Exercise requirements ▸
a – In the passage on Christian hope and the nation state, what was the Sojo website trying to get people to do?
b – List every website, newspaper, or person mentioned by name in the passage on Christian hope and the nation state.
c – Rewrite the paragraph of the passage on Christian hope and the nation state that begins "One easy example is" as a brief bulleted list that keeps its main facts.

Text segment ▸
◆ ◆ ◆ ◆ ◆


    So, more specifically, what I was getting at was recalling this plus emphasizing that we should be modeling the Kingdom for people within these structures, but not to the structures themselves, and especially not for the sake of the structure of the modern liberal nation state.

    One easy example is that yesterday when I was on the Sojo website, they were trying to get people to “save social security.” Another case of me being saddened by a misplace of one’s hopes. I get all the rhetoric coming from the left (I read Paul Krugman still twice a week in the NY Times), but I think we need to be distinctly Christian in where we place our hopes. Yes, there are homeless in my own church who receive some social security money, but… well, they’re still homeless. SS doesn’t cure their other problems, and they still obviously don’t have enough money. And on the other side of the spectrum (which is where the leftist vision wants to go, and this is quite obvious) is the Marxist state where everything is provided in the end, again, for our “freedom.” It would still be a case where the nation state mishapes our desires for its own end.

◆ ◆ ◆ ◆ ◆

Listed records ▸
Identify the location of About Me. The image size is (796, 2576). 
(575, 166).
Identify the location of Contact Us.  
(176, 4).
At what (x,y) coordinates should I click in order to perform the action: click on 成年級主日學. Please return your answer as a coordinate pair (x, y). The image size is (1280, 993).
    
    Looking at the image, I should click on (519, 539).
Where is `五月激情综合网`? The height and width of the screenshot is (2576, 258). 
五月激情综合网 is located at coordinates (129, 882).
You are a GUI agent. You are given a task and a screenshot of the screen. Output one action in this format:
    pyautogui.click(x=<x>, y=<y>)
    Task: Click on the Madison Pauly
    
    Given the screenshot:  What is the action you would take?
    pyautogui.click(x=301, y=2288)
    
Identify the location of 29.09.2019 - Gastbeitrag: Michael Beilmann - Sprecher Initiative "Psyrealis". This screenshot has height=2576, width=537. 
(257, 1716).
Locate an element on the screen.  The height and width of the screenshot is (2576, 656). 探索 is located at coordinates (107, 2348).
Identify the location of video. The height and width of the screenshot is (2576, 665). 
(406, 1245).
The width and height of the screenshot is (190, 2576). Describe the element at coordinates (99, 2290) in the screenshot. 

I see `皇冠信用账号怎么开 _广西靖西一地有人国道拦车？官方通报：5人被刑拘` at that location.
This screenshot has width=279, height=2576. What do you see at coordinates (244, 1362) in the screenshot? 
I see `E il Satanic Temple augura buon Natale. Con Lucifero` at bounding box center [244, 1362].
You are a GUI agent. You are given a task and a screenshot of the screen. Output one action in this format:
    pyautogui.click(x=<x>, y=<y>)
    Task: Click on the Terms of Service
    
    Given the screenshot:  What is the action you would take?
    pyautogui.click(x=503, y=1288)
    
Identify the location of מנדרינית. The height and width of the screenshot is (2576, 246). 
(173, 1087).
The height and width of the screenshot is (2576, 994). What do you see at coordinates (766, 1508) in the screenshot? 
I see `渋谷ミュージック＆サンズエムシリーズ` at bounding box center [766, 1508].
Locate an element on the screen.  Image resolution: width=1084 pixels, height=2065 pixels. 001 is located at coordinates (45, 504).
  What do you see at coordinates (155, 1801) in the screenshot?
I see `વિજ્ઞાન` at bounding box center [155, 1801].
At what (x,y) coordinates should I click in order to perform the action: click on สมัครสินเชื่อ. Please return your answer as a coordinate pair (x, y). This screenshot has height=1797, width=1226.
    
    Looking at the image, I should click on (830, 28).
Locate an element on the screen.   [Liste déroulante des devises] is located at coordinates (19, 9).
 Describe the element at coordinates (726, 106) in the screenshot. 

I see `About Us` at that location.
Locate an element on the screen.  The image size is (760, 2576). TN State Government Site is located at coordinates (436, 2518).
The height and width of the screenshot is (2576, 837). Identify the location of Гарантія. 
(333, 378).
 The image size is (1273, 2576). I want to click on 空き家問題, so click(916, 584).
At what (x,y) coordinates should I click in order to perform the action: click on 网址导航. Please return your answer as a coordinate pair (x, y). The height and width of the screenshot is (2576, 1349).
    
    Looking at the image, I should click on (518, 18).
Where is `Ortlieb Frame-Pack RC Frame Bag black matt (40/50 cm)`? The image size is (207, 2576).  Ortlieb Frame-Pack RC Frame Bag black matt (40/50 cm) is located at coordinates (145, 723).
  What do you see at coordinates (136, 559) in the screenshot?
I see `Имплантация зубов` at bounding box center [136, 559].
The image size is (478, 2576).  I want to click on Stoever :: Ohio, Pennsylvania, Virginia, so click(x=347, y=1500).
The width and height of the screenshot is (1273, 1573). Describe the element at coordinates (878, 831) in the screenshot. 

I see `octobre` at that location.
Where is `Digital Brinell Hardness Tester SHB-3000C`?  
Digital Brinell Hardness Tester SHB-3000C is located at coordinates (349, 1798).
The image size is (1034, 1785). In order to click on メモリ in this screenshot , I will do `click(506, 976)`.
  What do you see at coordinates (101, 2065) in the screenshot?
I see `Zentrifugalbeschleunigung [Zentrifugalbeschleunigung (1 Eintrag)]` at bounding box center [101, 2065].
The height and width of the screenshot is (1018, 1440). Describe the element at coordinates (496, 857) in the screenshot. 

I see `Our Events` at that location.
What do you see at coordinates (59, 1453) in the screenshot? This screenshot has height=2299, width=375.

◆ ◆ ◆ ◆ ◆

Numbered answers ▸
a – It was trying to get people to "save social security."

b –
- The Sojo website
- Paul Krugman
- The NY Times

c –
- The Sojo website was urging people to "save social security," which the writer sees as misplaced hope.
- The writer understands the left's rhetoric and still reads Paul Krugman twice a week in the NY Times, but holds that Christians should place their hopes distinctly.
- Some homeless members of the writer's church receive social security money, yet they remain homeless, still lack enough money, and have other problems it does not cure.
- At the far end of the leftist vision is the Marxist state, which provides everything in the name of "freedom."
- Even there, the nation state would misshape people's desires for its own end.